On Wednesday, Trowles searched for tickets to attend Game 3 against the Denver Nuggets. The cost was prohibitive, so he and his girlfriend, Gessica Jean, watched the game at Duffy’s Tavern in Coral Gables.

Despite the excitement around basketball and hockey, football remains the undisputed king of sports in Florida. The Dolphins and Miami Hurricanes still command the highest fanfare when they win. Tampa celebrated wildly in 2021 when the Buccaneers claimed the Super Bowl and the Lightning secured the Stanley Cup.

However, basketball and hockey have carved out their niches. Transplants from Canada, the Northeast, and the Upper Midwest have remained loyal to their teams, but new fans are being born, even for the Panthers, whose home ice at FLA Live Arena in Sunrise, Florida, is nestled between a shopping mall and the Everglades Wildlife Management Area. For many locals, this season has been a parade of riches.
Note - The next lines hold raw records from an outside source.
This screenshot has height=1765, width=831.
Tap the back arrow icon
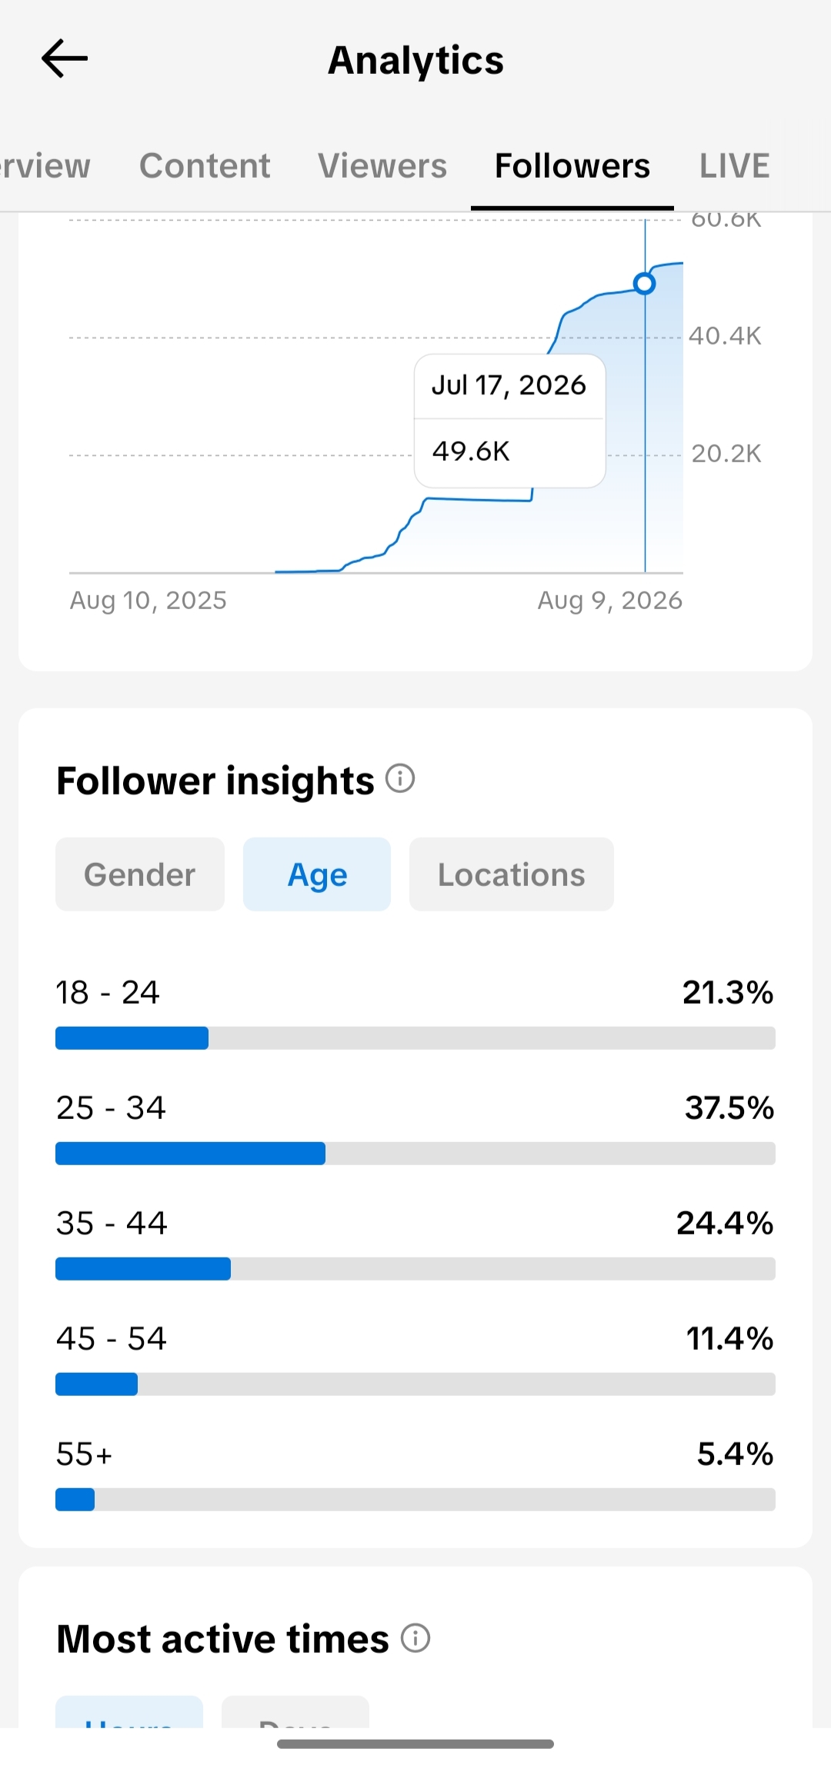[65, 58]
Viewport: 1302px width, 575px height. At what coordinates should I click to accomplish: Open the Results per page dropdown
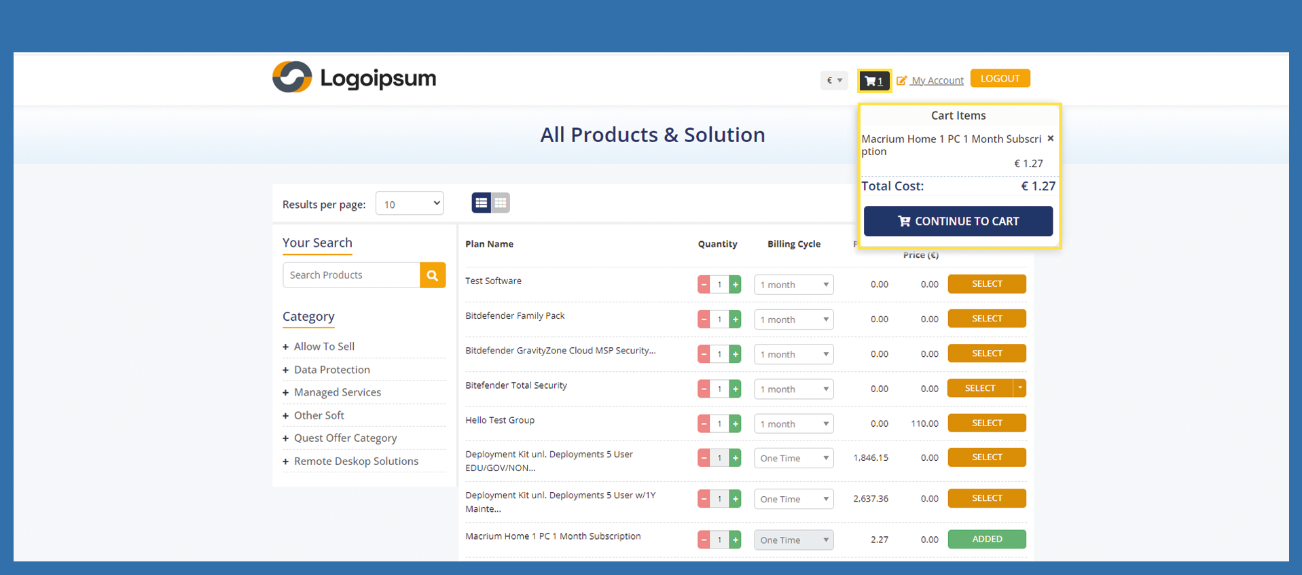point(410,204)
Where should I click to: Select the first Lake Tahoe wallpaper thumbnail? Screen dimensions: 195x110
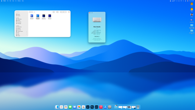32,16
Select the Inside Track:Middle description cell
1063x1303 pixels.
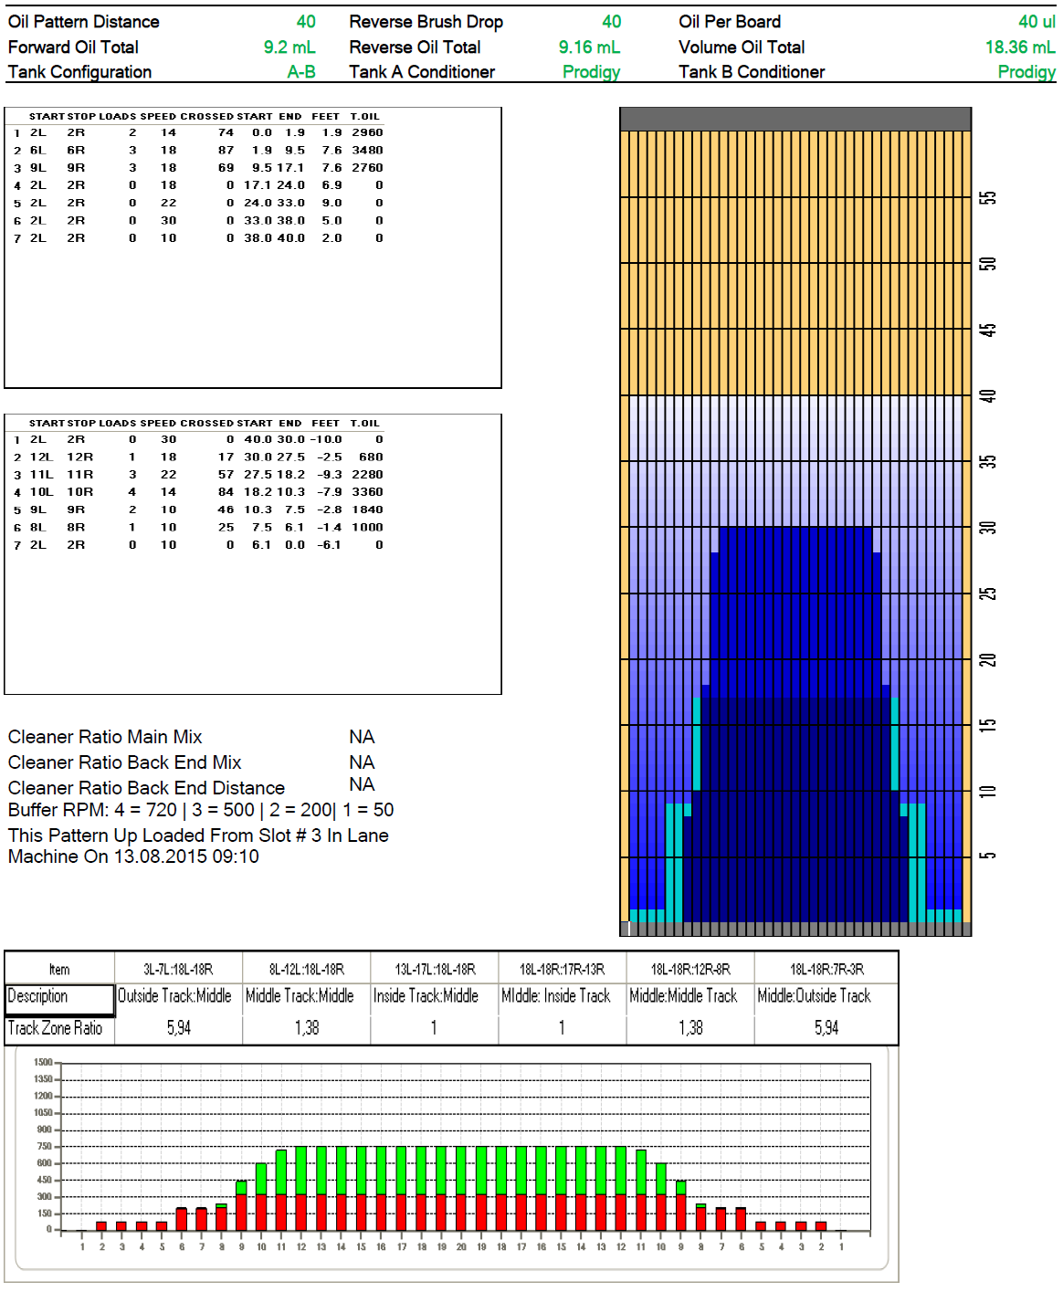(426, 996)
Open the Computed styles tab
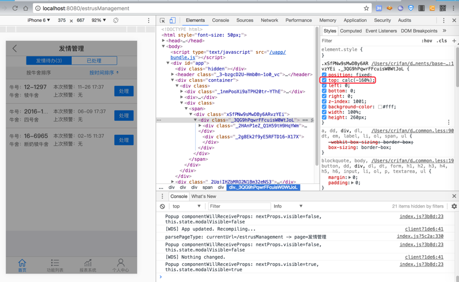This screenshot has width=459, height=282. click(351, 31)
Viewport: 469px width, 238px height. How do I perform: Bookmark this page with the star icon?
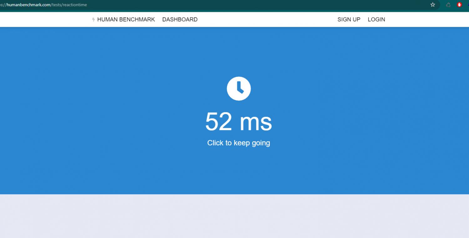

At Quarterdeck, a sports bar just ten minutes from the arena, Tyler Craig watched the Panthers clinch an overtime victory against the Golden Knights on Thursday.

“It’s almost exhausting how many games we’ve watched,” he said.

South Florida is buzzing with anticipation as its teams fight for glory. Whether the Heat and Panthers can both secure their titles remains to be seen, but for fans like Schwartz and Mandel, the journey itself has been unforgettable.